Guiding Question: How do literature and media help children and youths learn, grow, and connect to the world?
It’s said over and over and over again that children who read “do better”. What that means in the long term, I’m not sure, but what I can attest to as a reader and as someone who has spent this summer reading more children’s literature is that reading is most certainly a doorway into other realms and into other minds. We are given characters to connect with and stories that we can’t always experience on our own simply by living. The written word gives us descriptions of places and people and we must use our own heads to imagine what’s going on.
I think it’s important to understand that this the multiple universes of every book we pick up, and that it isn’t something that comes natural or easily. Storytelling is built into culture the way needing to eat is built into our culture on some levels – but reading and writing is not. Reading and writing are human inventions that promote creativity and gives storytelling a different medium. Reading is something that needs to be taught to a certain extent. The joy one gets from picking up a book a reading it stems from the emotional connection one has to the act of reading.
One of the reasons I read is that I can remember my mother and father reading to me when I was younger. In those stories I remember having a certain fear that the main characters were getting themselves into trouble they wouldn’t be able to get out of, but also a knowledge that they would make it because Mum and Dad were there, and that would make it okay.
That understanding of risk taking, and using the world of books to take some of those risks I think is very important. However, in order to do that, we have to write everything for children. We have to give them the space to find what interests them, find those books that hit the closest home and those that reach into those worlds that they most want to explore. Young Adult fiction works very well for this because there are so many books out there that already do that – but what about for individuals who aren’t at quite as high a reading level? There are artistic books out there that do tackle some of the harder topics. I’ve been learning that over the last few weeks.
I’ve also learned just how important it is to look at all these books again as an adult. There is so much that we miss because we are not adults. While adults write these books for children, they have a context of a grown adult when thinking about what they are writing, and things that children miss litter the fictional world. The books of my childhood that I remember the most clearly and understand the best are the ones that I’ve come back to again and again. The context may not be easily understood in the beginning, but because I kept coming back to them, I don’t remember not understanding the book in its entirety. But those I did not were full of surprises.

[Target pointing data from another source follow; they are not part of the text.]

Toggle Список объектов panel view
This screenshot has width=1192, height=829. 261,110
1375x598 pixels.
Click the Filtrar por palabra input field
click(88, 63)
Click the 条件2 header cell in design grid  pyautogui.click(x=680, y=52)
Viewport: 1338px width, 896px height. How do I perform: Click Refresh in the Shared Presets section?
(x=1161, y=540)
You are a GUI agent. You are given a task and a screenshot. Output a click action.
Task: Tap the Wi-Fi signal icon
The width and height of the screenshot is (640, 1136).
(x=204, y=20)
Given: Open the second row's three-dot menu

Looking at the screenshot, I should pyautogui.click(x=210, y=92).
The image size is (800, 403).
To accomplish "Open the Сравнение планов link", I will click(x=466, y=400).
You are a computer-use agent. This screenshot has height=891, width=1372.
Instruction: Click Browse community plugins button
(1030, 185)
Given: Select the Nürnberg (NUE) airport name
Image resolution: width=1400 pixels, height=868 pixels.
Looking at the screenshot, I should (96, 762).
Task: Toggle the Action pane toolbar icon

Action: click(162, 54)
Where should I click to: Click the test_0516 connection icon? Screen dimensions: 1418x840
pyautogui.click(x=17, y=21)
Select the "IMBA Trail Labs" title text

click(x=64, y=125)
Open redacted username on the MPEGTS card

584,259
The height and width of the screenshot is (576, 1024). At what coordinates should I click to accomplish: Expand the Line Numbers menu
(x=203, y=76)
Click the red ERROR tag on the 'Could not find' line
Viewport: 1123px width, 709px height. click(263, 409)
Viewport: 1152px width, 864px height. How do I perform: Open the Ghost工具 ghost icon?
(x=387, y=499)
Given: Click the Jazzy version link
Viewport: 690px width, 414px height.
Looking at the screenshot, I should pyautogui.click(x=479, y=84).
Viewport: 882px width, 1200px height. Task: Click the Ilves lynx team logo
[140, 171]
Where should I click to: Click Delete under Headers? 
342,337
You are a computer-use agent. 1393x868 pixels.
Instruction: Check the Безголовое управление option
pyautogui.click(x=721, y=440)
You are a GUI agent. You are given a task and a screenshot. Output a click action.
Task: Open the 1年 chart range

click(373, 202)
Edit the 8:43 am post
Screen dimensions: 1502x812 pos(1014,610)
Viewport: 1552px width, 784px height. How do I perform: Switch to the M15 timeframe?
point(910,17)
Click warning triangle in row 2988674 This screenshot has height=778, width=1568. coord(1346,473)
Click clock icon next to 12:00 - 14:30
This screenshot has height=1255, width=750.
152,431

Joey Pigza Swallowed the Key had a lot of self discovery re-reading it. I had to read it in sixth grade, but all I could remember of it was the feeling of needing to stop Joey from doing certain things and the bloody scenes were knives and pencil sharpeners and scissors were involved. Reading it as an adult, it brought a lot more of the truth of the story to the front. It’s hard for us to know as adults what will sink in to our students minds, but we do our best to give them the information they will need however we can. At the same time, we need to remember that we are no longer children ouselves and that our persective is going to be different.